De toute manière, Howard est un peu, même avec sa mise en retrait, le deus ex machina de Beauté Cachée. Au début du film, c’est lui qui distille la maxime principale que l’on retiendra par la suite. Il est un gourou porteur d’une idée utopique et germinatrice. C’est lui qui fait prédominer l’importance des trois abstractions. Le travelling circulaire autour d’Howard lorsqu’il répète ce listing montre le cheminement de ces idées dans sa tête et montre aussi deux stases de son état, il est d’abords persuadé et motivé de cette existence des abstractions puis son visage est avachi, démonté, il n’y croit plus. Les couleurs suivent ce changement d’atmosphère, en devant moins claires, moins tape-à-l’œil. Le jeu avec les dominos qui tombent est une mise en abîme d’Howard lui-même, il construit et déconstruit tout le temps des figures en dominos, c’est l’œuvre de sa vie qu’il démonte, le personnage est lésé, usé par une vie qui ne présente plus d’intérêt.
Lors de la réunion avec le conseil d’administration, on voit bien que le personnage a été placé au-dessus des autres puisqu’il perçoit avec lucidité toutes les situations de ses amis. En écrivant les lettres, il invoque le cosmos pour donner un sens au monde qu’il a tenté de créer précédemment. Il veut donner sens à son utopie créatrice et il y arrive. Ce sont les souhaits d’Howard qui créent Beauté Cachée. C’est un personnage scénariste de toute cette aventure. Le plan-séquence d’Howard a vélo pour poster les lettres aux abstractions est le plan de plus beau du film puisqu’il montre le cheminement de son idée et le pose en tant que géniteur des abstractions. Un parallèle intéressant montre aussi l’évolution du personnage.
En début de long-métrage on le voit prendre à vélo une route en sens inverse, motivé par l’idée de provoquer en duel la mort. Cette thérapie avec Madeline lui permet de prendre du recul sur la situation, et dans un plan en fin de film on le voit reprendre le sens normal de la route.
Beauté Cachée est enfin, un film qui invoque de puissantes références. Le point d’orgue reste la scène dans le métro entre la mort et Howard. Ce dernier, dans un monologue extermine tous les préjugés des intellectuels autour du thème de la mortalité, traitant la religion et les poèmes de Whitman et Dylan Thomas (poète central d’Interstellar de Christopher Nolan) de « conneries d’intellos ».
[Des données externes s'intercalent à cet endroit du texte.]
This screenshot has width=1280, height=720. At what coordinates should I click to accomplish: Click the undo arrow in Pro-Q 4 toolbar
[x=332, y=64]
Beauté Cachée est ainsi un film puissant. Sous-entendant d’abords, une facilité de traitement de sa narration, il faut le voir plusieurs fois pour comprendre que tout à été fait avec un but final. Tout n’était pas fait au hasard, surtout le choix de commencer avec les abstractions en tant qu’acteurs. Tout est guidé de manière à transmettre une véritable leçon de vie qui dépasse les strates d’une lecture simple.